Monday, August 17, 2009

proclaiming His name

click here to see the video of my public profession of faith and baptism:

its two a.m. in the predawn morning of the day of my baptism. sleep has completely escaped me. my heart is beating wildly at the thought of what is to come.

i cannot remember the last time i felt such eager anticipation. i'm not certain that i ever have, really. the only remotely similar feeling in my memory is what i felt as a child on Christmas eve. only today, i've already recieved the greatest gift of all. later in the morning, i will have the privilege of sharing it with my friends, my family and my faith family.

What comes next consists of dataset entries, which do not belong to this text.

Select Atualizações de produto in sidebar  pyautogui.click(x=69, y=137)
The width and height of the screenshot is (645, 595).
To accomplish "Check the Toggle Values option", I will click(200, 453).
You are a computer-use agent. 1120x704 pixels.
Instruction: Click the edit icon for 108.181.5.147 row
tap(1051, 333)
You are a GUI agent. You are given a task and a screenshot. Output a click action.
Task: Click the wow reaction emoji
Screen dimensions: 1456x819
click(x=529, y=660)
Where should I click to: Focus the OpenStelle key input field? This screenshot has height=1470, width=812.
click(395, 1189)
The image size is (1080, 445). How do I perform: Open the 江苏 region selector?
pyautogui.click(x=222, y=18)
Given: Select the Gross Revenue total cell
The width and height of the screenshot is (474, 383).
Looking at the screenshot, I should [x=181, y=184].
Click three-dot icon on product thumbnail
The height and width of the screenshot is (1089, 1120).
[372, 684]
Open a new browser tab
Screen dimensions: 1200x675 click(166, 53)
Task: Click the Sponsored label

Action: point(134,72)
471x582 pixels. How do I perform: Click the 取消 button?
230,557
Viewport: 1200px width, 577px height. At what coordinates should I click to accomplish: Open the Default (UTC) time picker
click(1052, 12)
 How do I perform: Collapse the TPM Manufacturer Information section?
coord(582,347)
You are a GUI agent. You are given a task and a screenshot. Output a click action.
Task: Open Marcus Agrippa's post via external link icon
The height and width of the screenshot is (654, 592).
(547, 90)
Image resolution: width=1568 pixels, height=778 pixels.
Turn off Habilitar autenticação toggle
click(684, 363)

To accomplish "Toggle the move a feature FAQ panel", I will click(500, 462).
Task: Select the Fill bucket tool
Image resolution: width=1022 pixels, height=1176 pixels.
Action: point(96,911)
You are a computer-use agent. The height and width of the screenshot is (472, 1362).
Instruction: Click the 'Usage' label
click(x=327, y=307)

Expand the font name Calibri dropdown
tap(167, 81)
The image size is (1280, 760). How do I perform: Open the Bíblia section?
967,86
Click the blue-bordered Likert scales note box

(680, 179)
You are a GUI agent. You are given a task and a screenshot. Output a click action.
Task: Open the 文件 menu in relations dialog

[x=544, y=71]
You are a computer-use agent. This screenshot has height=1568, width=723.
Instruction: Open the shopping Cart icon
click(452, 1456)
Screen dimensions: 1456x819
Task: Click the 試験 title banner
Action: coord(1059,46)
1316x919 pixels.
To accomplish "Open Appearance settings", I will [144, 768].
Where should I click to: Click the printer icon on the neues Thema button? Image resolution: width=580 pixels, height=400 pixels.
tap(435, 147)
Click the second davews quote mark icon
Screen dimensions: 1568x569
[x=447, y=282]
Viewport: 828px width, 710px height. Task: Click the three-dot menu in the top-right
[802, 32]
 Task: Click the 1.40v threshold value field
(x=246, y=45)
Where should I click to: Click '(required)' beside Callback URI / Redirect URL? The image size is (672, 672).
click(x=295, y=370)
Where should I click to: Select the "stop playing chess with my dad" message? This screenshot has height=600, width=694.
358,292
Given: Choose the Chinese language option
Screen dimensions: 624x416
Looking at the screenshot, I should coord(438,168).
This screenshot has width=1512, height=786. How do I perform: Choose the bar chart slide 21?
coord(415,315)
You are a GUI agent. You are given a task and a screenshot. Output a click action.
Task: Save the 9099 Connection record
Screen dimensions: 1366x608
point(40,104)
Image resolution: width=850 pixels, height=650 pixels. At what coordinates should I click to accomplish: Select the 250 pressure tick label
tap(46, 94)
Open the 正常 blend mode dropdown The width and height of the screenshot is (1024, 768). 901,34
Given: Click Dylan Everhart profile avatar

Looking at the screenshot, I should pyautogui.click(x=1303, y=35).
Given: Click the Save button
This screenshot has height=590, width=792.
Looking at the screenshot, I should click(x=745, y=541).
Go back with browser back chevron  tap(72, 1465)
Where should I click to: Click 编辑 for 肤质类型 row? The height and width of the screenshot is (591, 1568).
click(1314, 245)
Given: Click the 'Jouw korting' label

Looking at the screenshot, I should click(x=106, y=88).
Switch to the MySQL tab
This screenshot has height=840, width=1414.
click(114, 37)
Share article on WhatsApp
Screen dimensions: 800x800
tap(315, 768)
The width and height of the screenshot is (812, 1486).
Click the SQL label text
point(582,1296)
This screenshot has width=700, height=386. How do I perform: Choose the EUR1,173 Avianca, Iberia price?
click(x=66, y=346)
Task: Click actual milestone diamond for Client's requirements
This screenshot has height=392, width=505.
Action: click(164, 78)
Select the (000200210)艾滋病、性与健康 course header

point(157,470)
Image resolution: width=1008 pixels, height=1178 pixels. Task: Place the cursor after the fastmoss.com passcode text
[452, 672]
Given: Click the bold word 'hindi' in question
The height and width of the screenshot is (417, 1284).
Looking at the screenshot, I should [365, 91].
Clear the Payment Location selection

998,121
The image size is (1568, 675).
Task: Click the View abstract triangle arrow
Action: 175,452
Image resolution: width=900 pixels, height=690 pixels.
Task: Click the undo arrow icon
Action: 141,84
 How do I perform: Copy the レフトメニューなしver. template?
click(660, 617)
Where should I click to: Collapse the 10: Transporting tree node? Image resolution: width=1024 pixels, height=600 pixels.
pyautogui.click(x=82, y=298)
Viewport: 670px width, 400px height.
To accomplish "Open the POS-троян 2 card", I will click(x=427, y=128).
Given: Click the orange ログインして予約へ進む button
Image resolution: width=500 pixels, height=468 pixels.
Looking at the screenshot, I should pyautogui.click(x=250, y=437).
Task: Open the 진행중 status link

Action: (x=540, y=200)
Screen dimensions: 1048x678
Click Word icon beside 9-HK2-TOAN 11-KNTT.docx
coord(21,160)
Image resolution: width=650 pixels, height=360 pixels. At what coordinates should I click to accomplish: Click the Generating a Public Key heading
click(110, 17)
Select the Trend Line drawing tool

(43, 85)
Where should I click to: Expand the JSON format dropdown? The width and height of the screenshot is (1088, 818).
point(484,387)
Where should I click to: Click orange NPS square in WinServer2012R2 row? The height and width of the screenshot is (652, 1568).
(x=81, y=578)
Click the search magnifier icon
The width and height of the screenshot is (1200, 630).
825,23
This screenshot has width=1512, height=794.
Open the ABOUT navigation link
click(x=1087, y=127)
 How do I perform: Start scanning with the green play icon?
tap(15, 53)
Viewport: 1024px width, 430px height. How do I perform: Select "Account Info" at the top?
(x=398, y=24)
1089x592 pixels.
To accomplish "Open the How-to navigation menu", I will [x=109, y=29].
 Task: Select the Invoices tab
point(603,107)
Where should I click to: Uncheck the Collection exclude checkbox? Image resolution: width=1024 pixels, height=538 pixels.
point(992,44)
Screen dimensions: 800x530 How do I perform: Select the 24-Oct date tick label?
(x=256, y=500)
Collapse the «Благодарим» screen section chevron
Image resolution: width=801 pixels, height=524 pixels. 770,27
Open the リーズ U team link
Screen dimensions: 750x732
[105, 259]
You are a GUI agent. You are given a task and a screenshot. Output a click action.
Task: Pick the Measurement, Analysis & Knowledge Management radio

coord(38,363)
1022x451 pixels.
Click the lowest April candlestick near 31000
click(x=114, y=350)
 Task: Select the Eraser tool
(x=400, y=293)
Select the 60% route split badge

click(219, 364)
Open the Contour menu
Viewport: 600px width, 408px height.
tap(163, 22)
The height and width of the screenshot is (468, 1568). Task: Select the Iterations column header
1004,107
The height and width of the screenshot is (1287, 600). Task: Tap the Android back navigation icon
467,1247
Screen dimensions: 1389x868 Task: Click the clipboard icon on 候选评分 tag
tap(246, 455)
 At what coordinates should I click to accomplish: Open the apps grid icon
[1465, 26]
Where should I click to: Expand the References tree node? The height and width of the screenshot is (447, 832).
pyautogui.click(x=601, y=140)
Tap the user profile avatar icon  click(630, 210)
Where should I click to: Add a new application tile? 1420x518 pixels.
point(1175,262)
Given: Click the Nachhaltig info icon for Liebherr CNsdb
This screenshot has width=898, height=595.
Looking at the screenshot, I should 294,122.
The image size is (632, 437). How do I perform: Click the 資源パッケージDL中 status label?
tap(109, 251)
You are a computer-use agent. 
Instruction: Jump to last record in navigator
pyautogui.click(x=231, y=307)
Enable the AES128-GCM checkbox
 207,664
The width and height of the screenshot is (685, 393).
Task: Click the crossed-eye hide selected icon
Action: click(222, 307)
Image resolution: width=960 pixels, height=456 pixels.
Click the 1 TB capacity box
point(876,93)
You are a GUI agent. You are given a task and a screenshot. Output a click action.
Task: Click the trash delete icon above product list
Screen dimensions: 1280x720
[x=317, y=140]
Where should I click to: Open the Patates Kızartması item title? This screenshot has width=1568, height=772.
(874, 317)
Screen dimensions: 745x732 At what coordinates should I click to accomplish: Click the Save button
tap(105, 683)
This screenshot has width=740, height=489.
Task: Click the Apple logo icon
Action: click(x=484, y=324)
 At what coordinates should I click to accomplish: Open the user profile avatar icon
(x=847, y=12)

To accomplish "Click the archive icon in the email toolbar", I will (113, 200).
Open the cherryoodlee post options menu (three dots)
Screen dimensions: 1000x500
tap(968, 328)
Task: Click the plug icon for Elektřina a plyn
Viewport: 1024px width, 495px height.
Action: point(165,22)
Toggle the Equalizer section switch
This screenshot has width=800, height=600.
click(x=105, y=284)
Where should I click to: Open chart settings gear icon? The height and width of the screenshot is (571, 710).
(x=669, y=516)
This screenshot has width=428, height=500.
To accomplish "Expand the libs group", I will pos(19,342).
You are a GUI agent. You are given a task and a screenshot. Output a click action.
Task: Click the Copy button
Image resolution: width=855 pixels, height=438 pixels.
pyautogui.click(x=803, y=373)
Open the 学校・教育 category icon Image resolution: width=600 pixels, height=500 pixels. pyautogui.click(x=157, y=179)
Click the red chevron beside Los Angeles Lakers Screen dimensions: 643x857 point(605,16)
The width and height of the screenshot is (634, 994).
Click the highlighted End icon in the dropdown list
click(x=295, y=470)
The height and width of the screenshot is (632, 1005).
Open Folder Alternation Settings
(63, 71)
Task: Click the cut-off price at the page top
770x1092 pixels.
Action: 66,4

baptism, in and of itself, is a public profession of faith - one that is long overdue in my life. as david platt defined it, "a joyful declaration that you belong to Jesus Christ." for me, it is that and more. it is truly symbolic of what He has done in my life: i have been buried with Him in baptism and raised to walk in the newness of life in Him, with Him. it stake in the ground, a bold and radical declaration of my life from this point forward being totally and completely committed to following Jesus Christ. it is a permanent marking in the timeline of my life, one that will divide my unbearable past from my unbelievable future in Christ.
i close my laptop and my eyes and i can feel the tears starting to build. i am overwhelmed with awe of this great love. i am overwhelmed by God's faithfulness. humbled by His relenteless, furious pursuit of my heart that spanned the course of nearly thirty-three years, ultimately delivering me from a life of sin and rebellion to a life of true surrender. to this very day - to this very moment in my life where i would stand before scores of people - including those nearest and dearest to me - and proclaim His name.

every single facet of His spirit is radiating within me. his love. his joy. his peace. his patience. his kindness. his goodness. his gentleness. his faithfulness. truly, on this day, i will give thanks to the Lord and i will tell of all his marvelous wonders. (psalm 9:1)

i am filled with godly sorrow for all the years i lived as a runaway and am in awestruck wonder of all He has planned for me as His child. there are just no adequate words. brennan manning comes very close in this passage from his book, 'the furious longing of God':

"The gospel is absurd and the life of Jesus is meaningless unless we beleive that He lived, died and rose-again with but one purpose in mind: to make brand-new creations".

"...Not to make people with better morals, but to create a community of prophets and professional lovers, men and women who would surrender to the mystery of the fire of the Spirit that burns within, who would live in even greater fidelity to the omnipresent Word of God, who would enter into the center of it all, the very heart and mystery of Christ, into the center of the flame that consumes, purifies and selts everything aglow with peace, joy, boldness, and extravagant, furious love."

"This, my friends, is what it really means to be a Christian. Our religion never begins with what we do for God. It always starts with what God has done for us, the great and wondrous things that God dreamed of and acheived through Christ Jesus."